It’s something of a love that dare not speak its name. But Powellism has remained a major subtext on the British right for something like half a century, with the rise of UKIP marking only the latest incarnation of this ongoing infatuation.
It may seem a bit of a stretch to compare a reactionary intellectual such as Powell, with an organised base that extended only to a few hundred in the Powellight Association, to the leader of a 26,000-strong party, who so effectively adopts an ordinary-bloke-down-the-boozer persona.
But Powell was far from being as patrician as the constant classical references peppering his speeches suggested; indeed, his lower middle class grammar school upbringing was less posh than that of Dulwich College City Boy Nigel Farage.
Moreover, the crux of Powellite politics, as Tom Nairn discussed in some of his influential writings on Britishness in the 1970s, came down to an articulation of England’s latent nationalism, and UKIP likewise captures the current incarnation of precisely that. It just does so in such an appallingly dumbed down manner.
In his day, Powell led the way on UKIP’s two touchstone issues. While he is most famous for his opposition to what was then called ‘coloured’ immigration, do not forget that he swung the February 1974 election by calling for a Labour vote, perceiving Labour to be more opposed to the forerunner of the European Union.
In the years that followed, Powellism mutated into Thatcherism, described by one well-known journalist of the time as ‘Powellism by other means’.
Thatcher was not a racist in any direct sense – indeed, she represented a constituency with a substantial Jewish population – but was all too aware of the potential of sensitivities over immigration as a tool to mobilise popular support for a free market economic programme similar to Powell’s premature anti-Keynesianism.
In more recent years, any hint of sympathy for the proposition that ‘Enoch was right’ has been a hanging offence in what was supposed to have been a detoxified brand. One Tory prospective parliamentary candidate in a winnable west Midlands seat after was forced to step down after making just that claim only a few years back.
But Powellism hasn’t gone away, you know. The support that has always been there, numbering hundreds of thousands of voters, is precisely that layer now being so effectively tapped by UKIP.
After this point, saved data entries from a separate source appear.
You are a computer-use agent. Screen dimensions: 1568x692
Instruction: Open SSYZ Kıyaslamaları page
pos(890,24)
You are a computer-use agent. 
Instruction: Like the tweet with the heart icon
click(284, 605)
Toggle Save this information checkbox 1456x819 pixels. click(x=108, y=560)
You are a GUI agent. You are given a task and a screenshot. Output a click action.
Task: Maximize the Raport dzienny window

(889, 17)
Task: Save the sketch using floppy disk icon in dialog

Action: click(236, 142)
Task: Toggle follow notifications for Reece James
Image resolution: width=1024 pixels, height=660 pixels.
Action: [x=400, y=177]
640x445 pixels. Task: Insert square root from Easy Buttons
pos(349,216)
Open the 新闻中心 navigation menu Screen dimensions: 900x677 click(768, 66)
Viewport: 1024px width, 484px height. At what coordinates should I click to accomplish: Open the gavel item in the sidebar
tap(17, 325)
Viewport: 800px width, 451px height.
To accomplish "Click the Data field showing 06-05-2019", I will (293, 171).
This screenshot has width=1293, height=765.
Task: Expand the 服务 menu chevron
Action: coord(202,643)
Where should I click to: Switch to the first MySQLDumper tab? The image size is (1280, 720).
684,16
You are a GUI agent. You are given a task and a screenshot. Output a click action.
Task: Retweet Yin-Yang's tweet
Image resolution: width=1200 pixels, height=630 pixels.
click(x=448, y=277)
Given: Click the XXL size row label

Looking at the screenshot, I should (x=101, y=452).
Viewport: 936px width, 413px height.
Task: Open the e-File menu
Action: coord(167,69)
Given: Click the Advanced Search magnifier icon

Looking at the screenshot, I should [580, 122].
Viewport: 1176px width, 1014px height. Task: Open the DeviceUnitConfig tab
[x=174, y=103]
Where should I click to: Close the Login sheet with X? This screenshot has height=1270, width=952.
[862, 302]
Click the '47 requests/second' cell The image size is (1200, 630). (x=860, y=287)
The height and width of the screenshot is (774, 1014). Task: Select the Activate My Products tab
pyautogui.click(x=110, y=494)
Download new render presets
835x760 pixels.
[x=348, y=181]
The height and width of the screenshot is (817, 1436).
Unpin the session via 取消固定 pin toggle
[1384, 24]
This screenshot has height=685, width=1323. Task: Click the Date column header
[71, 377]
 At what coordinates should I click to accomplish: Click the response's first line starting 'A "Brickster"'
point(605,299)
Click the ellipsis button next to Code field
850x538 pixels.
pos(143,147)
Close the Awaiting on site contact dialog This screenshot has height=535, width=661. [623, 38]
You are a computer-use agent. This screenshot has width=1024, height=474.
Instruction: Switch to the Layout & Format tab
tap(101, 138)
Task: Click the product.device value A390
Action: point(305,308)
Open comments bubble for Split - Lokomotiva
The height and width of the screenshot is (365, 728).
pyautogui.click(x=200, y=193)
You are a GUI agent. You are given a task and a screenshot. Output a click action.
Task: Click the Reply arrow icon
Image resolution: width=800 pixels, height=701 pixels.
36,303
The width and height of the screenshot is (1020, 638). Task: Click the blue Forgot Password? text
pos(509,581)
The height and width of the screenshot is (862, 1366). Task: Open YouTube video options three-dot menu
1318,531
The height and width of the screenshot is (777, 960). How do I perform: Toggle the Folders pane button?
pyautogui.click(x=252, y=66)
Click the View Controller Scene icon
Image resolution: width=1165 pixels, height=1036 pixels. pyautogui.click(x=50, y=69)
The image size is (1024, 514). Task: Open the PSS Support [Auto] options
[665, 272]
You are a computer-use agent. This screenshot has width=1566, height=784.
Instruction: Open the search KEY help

There are differences as well as similarities with the past; no longer is anachronistic nostalgia for imperialism a viable basis for an electoral project.
Moreover, UKIP is devoid of the intellectual content Farage evidently cannot deliver. That probably works to his advantage, given contemporary British culture’s dislike of smartarses and the desperation of all party leaders to come across as pretty straight guys.
Hence we are left with the logical absurdity of a ‘libertarian’ opposed to gay marriage and unfettered immigration. Farage reduces what is a serious political philosophy to a demand for the right to smoke fags in pubs.
He starts from two single issues and proceeds to bolt on populist prejudice pretty much ad lib, plucking random numbers of Bulgarians out of thin air with which to scare the Home Counties horses, while his supporters propose buying in policies from think tanks off the shelf. And why ever not, so long as they tally with the marketing proposition?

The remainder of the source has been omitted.